- **DOCUMENT EXCERPT**
— begin —

But back on the positives: The last twenty minutes of 25th Hour are a gorgeous conclusion to Monty’s story, including some stunning acting by Brian Cox as Monty’s dad. I recommend getting through the icky parts. This movie is worth it.


5. Hamilton (2020), dir. Thomas Kalil

This is not how I wanted to finally see Hamilton. I mentioned this awhile ago that my New Years' Resolution for 2020 was to see Hamilton on Broadway. It seemed like a simple, very attainable goal. All I needed was a free afternoon and $300 in my pocket. And now Broadway is closed until 2021 at least. Hamilton will come back, I'm sure. So maybe I can live out that dream one day. Until then I'll have to watch this recording on Disney+ with the curses bleeped out. I think it's a fine recording. The editing is decent and does not distract from the performance. I wish there was less of it, but that's me.. You get great close-ups of the actors really crying. But watching this musical on your couch with some leftover wine is not actually watching it live with the energy of a crowd, and never can be.

The weekend Hamilton came out was an interesting weekend on Twitter. I admit, this show is probably overdue for a reappraisal. But it seems like particularly bad timing and a bad look for everybody to automatically decide "Hamilton is bad actually" the moment that regular people can see it. It isn't anybody but Broadway's fault that Broadway is the last truly exclusive medium. There's an unintentional elitism about it. "Oh you peons have Hamilton now? Well, we're done with that shit. That's some Obama-era neoliberal trash, Lin-Manuel Miranda sucks actually, and he can't sing." It isn't musical theater's fault that the show is aging. It is their fault for locking away this recording of Hamilton from 2016 with the original cast until now. If Broadway is elitist, that is because it makes itself elitist. The fans are not the problem.

— end —

- **PARTS OF THE EXERCISE**
1. Quote the movie review word for word from "The weekend Hamilton" to "not the problem.".
2. In the movie review, what New Year's resolution for 2020 does the reviewer mention?
3. Carry on writing the movie review from the point where it stops.

- **COLLECTED MATERIAL**
— begin —

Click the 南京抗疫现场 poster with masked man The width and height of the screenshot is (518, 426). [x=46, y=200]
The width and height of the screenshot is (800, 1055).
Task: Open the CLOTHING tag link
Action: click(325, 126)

— end —

- **ANSWERS FOR THE TASKS**
1.
The weekend Hamilton came out was an interesting weekend on Twitter. I admit, this show is probably overdue for a reappraisal. But it seems like particularly bad timing and a bad look for everybody to automatically decide "Hamilton is bad actually" the moment that regular people can see it. It isn't anybody but Broadway's fault that Broadway is the last truly exclusive medium. There's an unintentional elitism about it. "Oh you peons have Hamilton now? Well, we're done with that shit. That's some Obama-era neoliberal trash, Lin-Manuel Miranda sucks actually, and he can't sing." It isn't musical theater's fault that the show is aging. It is their fault for locking away this recording of Hamilton from 2016 with the original cast until now. If Broadway is elitist, that is because it makes itself elitist. The fans are not the problem.

2. To see Hamilton on Broadway.

3.
And also fuck you, Broadway, for killing Beetlejuice. I'm still mad.

This is barely even a first-watch considering how much I've listened to the soundtrack already. I know the original cast recording so well that I could sing along to the lyrics. I can call out exactly where Johnathan Groff makes a different decision playing George III than he did on the album. My opinion on the show is not going to change much just because I can see it live. What I do know now is that Lin-Manuel Miranda's singing is only okay but he sure act. He's great on stage. Daveed Diggs is a national treasure in his purple Thomas Jefferson suit. And the Schuyler Sisters are by far the best part of the show. Maybe it should have been about them and not Alexander Hamilton.

And, yeah, I am less sympathetic to Alexander Hamilton today than in 2016. He's a man whose dream was an undemocratic oligarchy to support capitalism and who bought into the slave economy (but felt bad about it sometimes!). So he's a lot less heroic today. The vision of the good wise leader taking care of us in closed room compromises is much more Obama-era fantasy. After two acts of drama all we get is a damn bank? Even the musical itself does a pretty bad job explaining what was so great about Hamilton. It's a ton of build-up to the Great Man whose great things are then told to us, but not shown. Yet the worst thing Hamilton does in this musical's eyes is diddle some lady. This is why the Schuyler Sisters and even Burr become the emotional core of the narrative, Hamilton himself remains illusive.

But man, Helpless/Satisfied fucking slaps. Then it leads instantly into Wait for It, which is so damn good. Leslie Odom Jr. is a king on stage. So Hamilton is the greatest musical of the last decade, for better or worse. You have to watch this. Ignore all my bitching. This is a 10/10 show.


4. Do the Right Thing (1989), dir. Spike Lee

Frankly the whole reason I even did a Spike Lee-focused month was to force myself to finally watch this movie. I've been writing about movies now for well-over a decade. All that time I've been an imposter. This universe's version of me never wrote that review of Attack the Block in 2011, but it would have been bullshit written by a liar. You cannot be a film critic who knows anything if you haven't seen Do the Right Thing. It is an absolutely fundamental movie of the last thirty years of American culture. You cannot escape 2020 without seeing this movie. I'm sorry.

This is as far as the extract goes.